PolskaChcą zakazać stosowania pigułek "dzień po"

Chcą zakazać stosowania pigułek "dzień po"

• Medycy z Klubu Lekarzy Katolików przy Okręgowej Izbie Lekarskiej w Warszawie apelują do ministra zdrowia o wycofanie z obrotu „ellaOne” i preparatów o podobnym działaniu
• To tzw. tabletka antykoncepcyjnej "dzień po"

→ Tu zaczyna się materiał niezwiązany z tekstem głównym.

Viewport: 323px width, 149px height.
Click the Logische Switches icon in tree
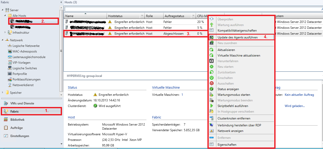point(10,68)
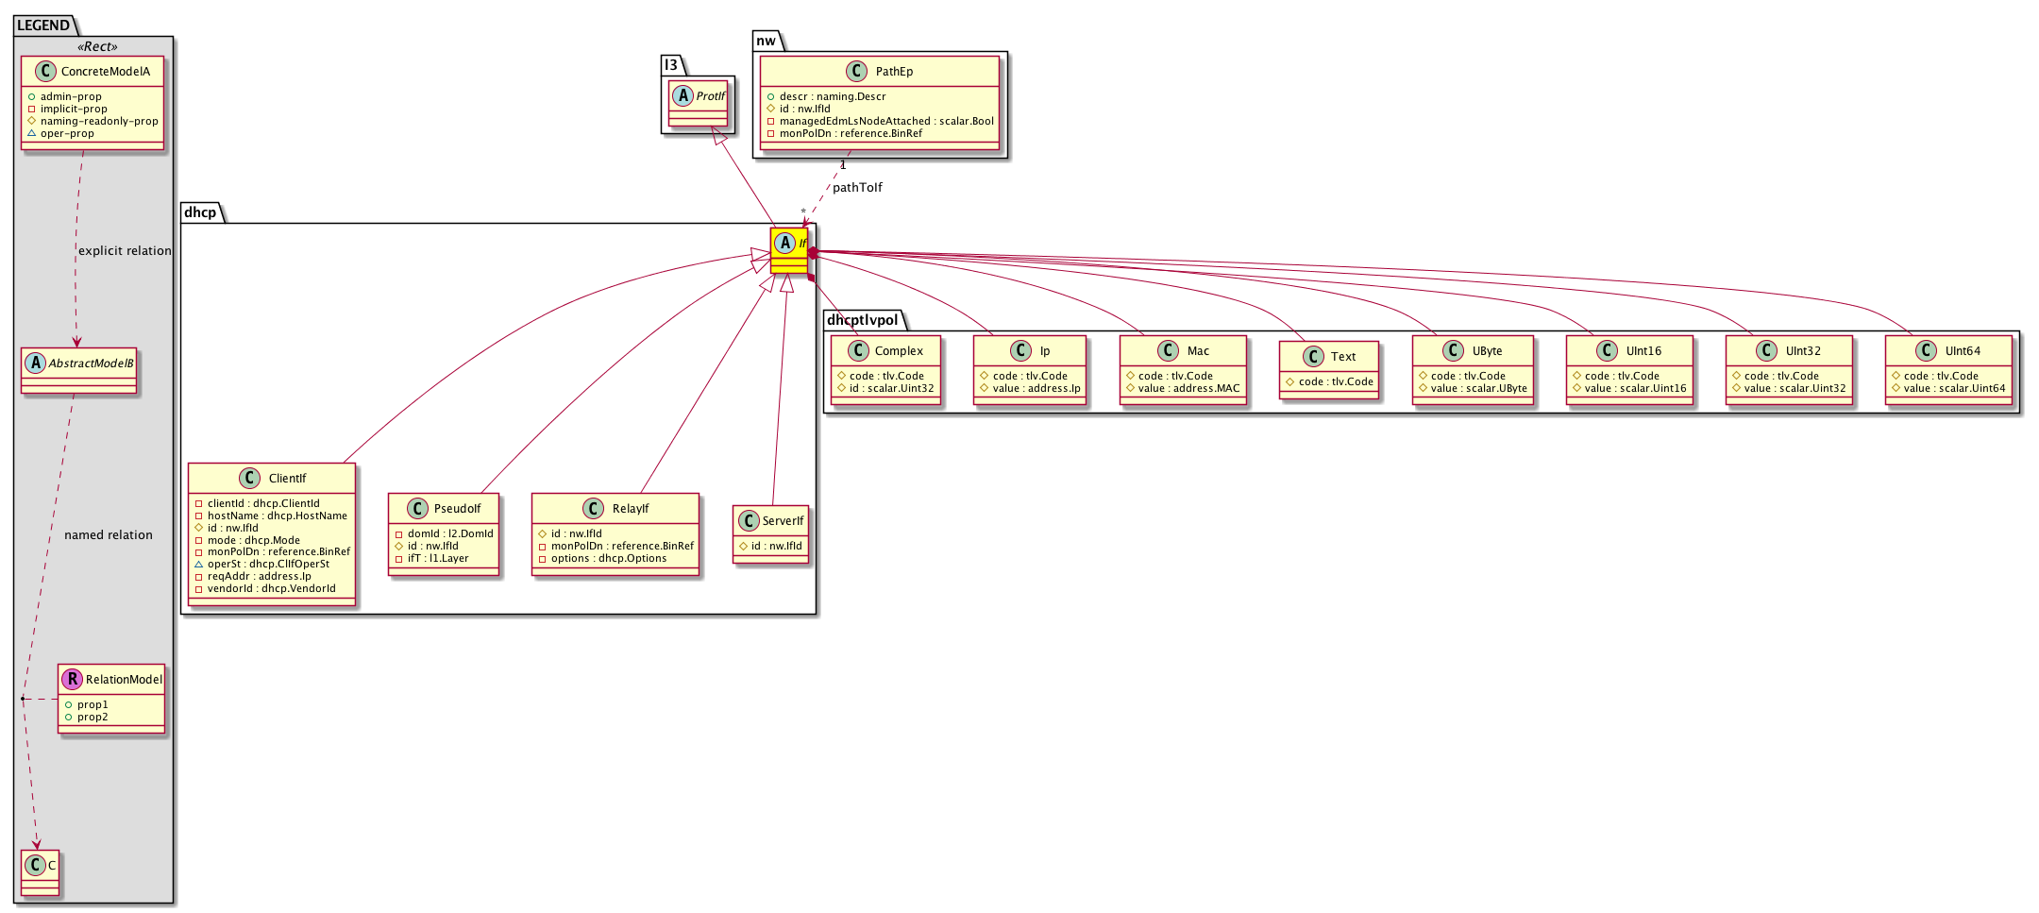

Chcą zakazać stosowania pigułek "dzień po"
Źródło zdjęć: © WP | Łukasz Szełemej

Lekarze podkreślają, że środek jest szkodliwy dla zdrowia. - Tymczasem dopuszczono go na rynek bez recepty, a dostęp do niego mają już dziewczęta od piętnastego roku życia - mówi IAR ginekolog doktor Aleksandra Dziarczykowska-Kopeć.

Lekarka podkreśla, że substancją czynną pigułek „ellaOne” jest octan uliprystalu, który stosowany jest też w leczeniu mięśniaków. Ma on bardzo wiele działań ubocznych. Najpoważniejsze to zmniejszenie wchłaniania innych leków. Nie wolno go też stosować przy astmie. W przyszłości może on również stwarzać problemy z zajściem w ciążę. Piętnastoletnie lub niewiele starsze dziewczyny proszące o „ellaOne” dostają lek bez badań, nie mając na niego wskazań medycznych - dodaje doktor Aleksandra Dziarczykowska-Kopeć, ginekolog z trzydziestoletnim stażem pracy.

Jej zdaniem młode dziewczyny, które niekoniecznie czytają ulotki dołączone do leków, nie mają pojęcia o przeciwwskazaniach i działaniach ubocznych. Strach może jednak spowodować, że sięgną po tabletkę „ellaOne” bez kontroli za to wielokrotnie w czasie cyklu.

Ponadto zdaniem lekarzy obecna sytuacja z „ellaOne” jest sprzeczna z założeniami narodowego programu prokreacyjnego firmowanego przez Ministerstwo Zdrowia.